We extend the merge schema function to also include the SDL for our stitching, and de-structure in the extension resolvers. We’re still exploring how to write useful tests for this part.

Validating your changes

We had some useful tools which were used to make the switch to using schema-stitching in production.

  1. Stored Queries

    In order to validate that the runtime behavior of our queries wasn’t changing, we used the persistent queries generated by our iOS app Emission to create JSON dumps of the results of many API calls in both stitched and un-stitched environments in a script and compared the results.

  2. SDL dump comparison

    We can use the GraphQL type system to validate our changes don’t break clients. We used a schema dump script to validate the type system was the same across stitched and un-stitched environments.

Alternatives

Our stitching implementation used metaphysics as a local schema - e.g. the merging and the stitching occurred inside the same source code as our main GraphQL API. This wasn’t the only way we cold achieve a single source of truth, I explored an alternative which is to treat all schemas as remote schemas. Basically having an API gateway in-front of our API gateway. I called it incorporeal, it’s actually a tiny amount of code - a testament to modern GraphQL techniques in JavaScript.

The advantage here is that we take reduce the acceleration of growing complexity in Metaphysics completely, because the merging and stitching occurs outside of it. Metaphysics is merged and stitched in, just as all our other APIs are.

The downside is that it’s another hop to get what you want, and changes could require being updated in more places.
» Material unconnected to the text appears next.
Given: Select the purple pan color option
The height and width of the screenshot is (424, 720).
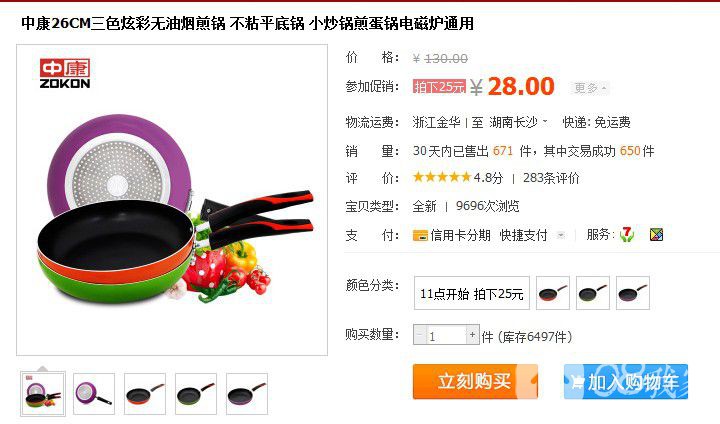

We’d be able to use the above ideas for validating that the API is working as expected.

In Production

Today we stitch all new APIs by default, see Kaws’ integration PR. We’re slowly trying to retro-actively migrate existing APIs into stitching and then deleting the existing code, but that’s real tricky when those APIs are being used or use advanced features of GraphQL.

We’ve been using GraphQL since mid-2015 and we’ve also used it with Relay for the past two years, this has meant we have quite a few interesting edge cases in our use of the GraphQL. We got in touch with Mikhail Novikov and he contracted to help us with most of these issues and I’d strongly recommend doing the same (with any OSS dependency, but that’s, like, just my opinion man.)

GraphQL Stitching solves the problem of API consolidation in a really well thought out abstraction, and I consider it one of the most interesting avenues of exploration into what GraphQL will be in the future (see Is GraphQL The Future? for a more philosophical take also.)


Editor’s Note: This post has been updated as part of an effort to adopt more inclusive language across Artsy’s GitHub repositories and editorial content (RFC).